-- Start Text shown --
Postgres not starting at boot(FreeBSD) - startup script not releasing

Started by Dave [Hawk-Systems]about 24 years ago9 messagesgeneral
Jump to latest
#1Dave [Hawk-Systems]
dave@hawk-systems.com

Try this on for size... recently during a reboot (first in about 3 months for
this particular server) our entire rc.d directory failed to start... after some
hacking of the rc file to output some helpful debuggin, it was apparent that the
010.pgsql.sh script in /usr/local/etc/rc.d was timing out and causing any
directives thereafter not to be processed.

Running the script manually as root starts the postmaster but doesn't return you
to the command prompt. ^C and checking the errlog shows

Waiting for postmaster starting up..DEBUG: Data Base System is starting up at
Sat Mar 9 17:05:45 2002
DEBUG: Data Base System was shut down at Sat Mar 9 17:05:39 2002
DEBUG: Data Base System is in production state at Sat Mar 9 17:05:45 2002
Fast Shutdown request at Sat Mar 9 17:05:48 2002
DEBUG: Data Base System shutting down at Sat Mar 9 17:05:48 2002
DEBUG: Data Base System shut down at Sat Mar 9 17:05:48 2002

Can force it to return to command prompt by adding a "&" and doublt cr

web1# /usr/local/etc/rc.d/010.pgsql.sh start &
[1]: + Suspended (tty output) /usr/local/etc/rc.d/010.pgsql.sh start web1#
web1#
[1]: + Suspended (tty output) /usr/local/etc/rc.d/010.pgsql.sh start web1#
web1#

and postgres stays up and frees the terminal. Output in errlog for this is...
-- End Text shown --
-- Start Data listing --
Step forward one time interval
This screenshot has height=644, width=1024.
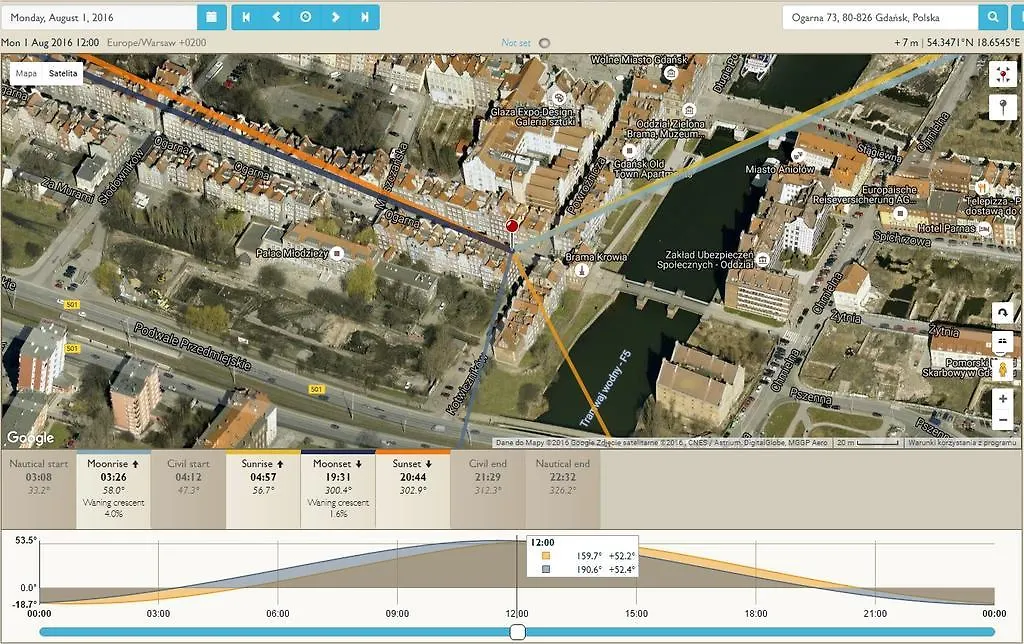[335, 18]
-- End Data listing --
-- Start Data listing --
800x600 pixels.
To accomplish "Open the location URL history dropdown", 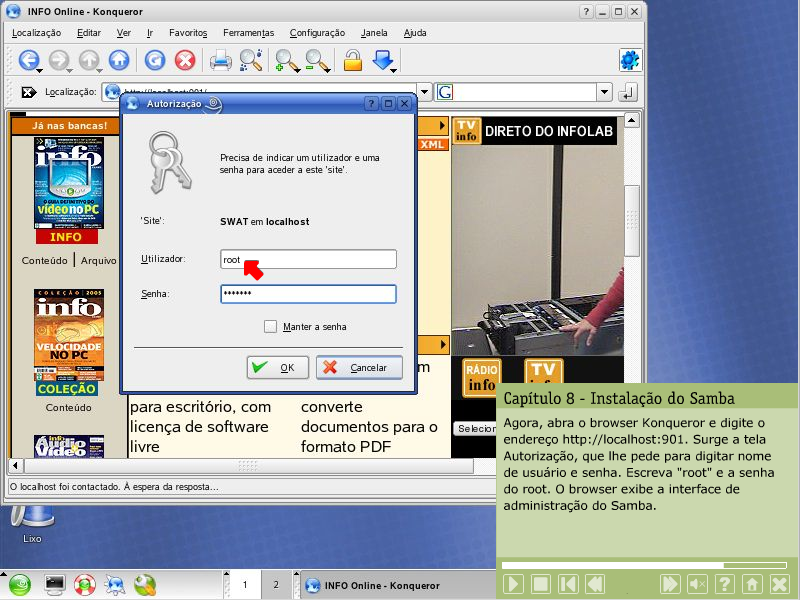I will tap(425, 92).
-- End Data listing --
**Stated exercise A:** How would you render this sentence from the Postgres boot thread in Spanish: "Running the script manually as root starts the postmaster but doesn't return you to the command prompt."
**Stated exercise B:**
Answer these from the Postgres boot thread:
(i) Which script in /usr/local/etc/rc.d was timing out?
(ii) Roughly how long had this server gone without a reboot before the one described?
(iii) What character is added to the command to force a return to the command prompt?
**Stated exercise C:** Which errlog messages in the Postgres boot thread begin with "DEBUG:"? List every one.
The items have no role in any of this.

**Task answer A:** Ejecutar el script manualmente como root inicia el postmaster, pero no te devuelve al símbolo del sistema.

**Task answer B:**
(i) 010.pgsql.sh
(ii) About 3 months
(iii) "&"

**Task answer C:**
- DEBUG: Data Base System is starting up at Sat Mar 9 17:05:45 2002
- DEBUG: Data Base System was shut down at Sat Mar 9 17:05:39 2002
- DEBUG: Data Base System is in production state at Sat Mar 9 17:05:45 2002
- DEBUG: Data Base System shutting down at Sat Mar 9 17:05:48 2002
- DEBUG: Data Base System shut down at Sat Mar 9 17:05:48 2002